No último texto postado falei do “sangue
de barata”. Desta vez, ofereço-lhes um texto o qual tive contato pelo meu filho
Jonas no fim dos anos 90. A autoria é de Marco Frenette. Nele, Frenette fala do
poder do sangue de um cavalo.
Nota: o tamanho do texto foge do
critério utilizado por mim neste espaço que é o de textos curtos para não cansar a beleza de ninguém.
CAVALOS E HOMENS
Marco Frenette
Revista Caros Amigos, setembro
1999.
Essa short cut cabocla está há
tempos cristalizada na memória coletiva de minha família, e me foi contada pela
minha avó materna.
Corria o ano de 1929 quando
ela se casou, no interior de São Paulo, com o homem que viria a ser meu avô.

************

# Instruções da tarefa
Reescreva de modo mais breve o parágrafo do trecho acima que começa com "No último texto postado", conservando os fatos principais.

# Dados fornecidos
************

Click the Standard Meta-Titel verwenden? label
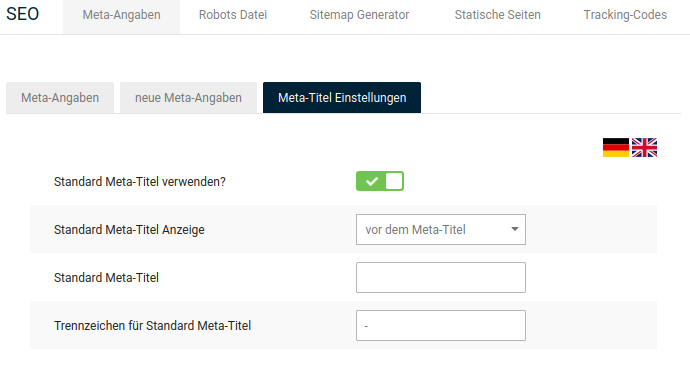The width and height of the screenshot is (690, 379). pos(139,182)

************

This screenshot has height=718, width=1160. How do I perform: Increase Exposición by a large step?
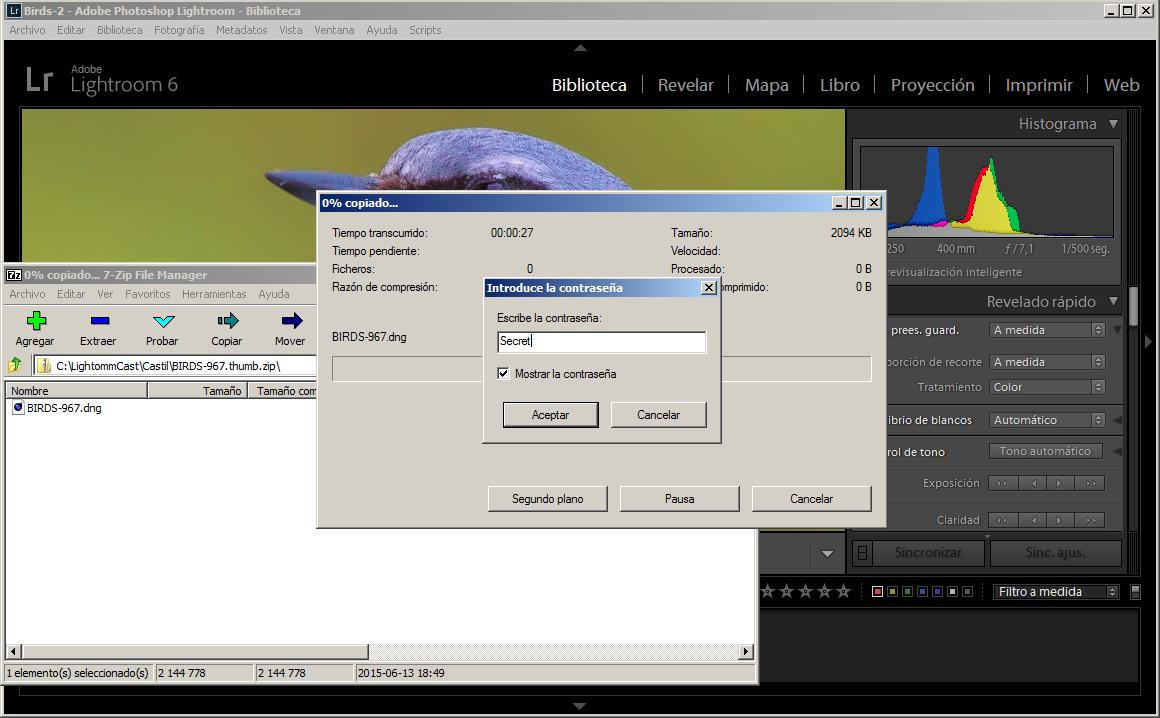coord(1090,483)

************

# Resposta correta
Depois de um texto sobre o "sangue de barata", a postagem apresenta um texto de Marco Frenette sobre o poder do sangue de um cavalo, conhecido por meio do filho Jonas no fim dos anos 90.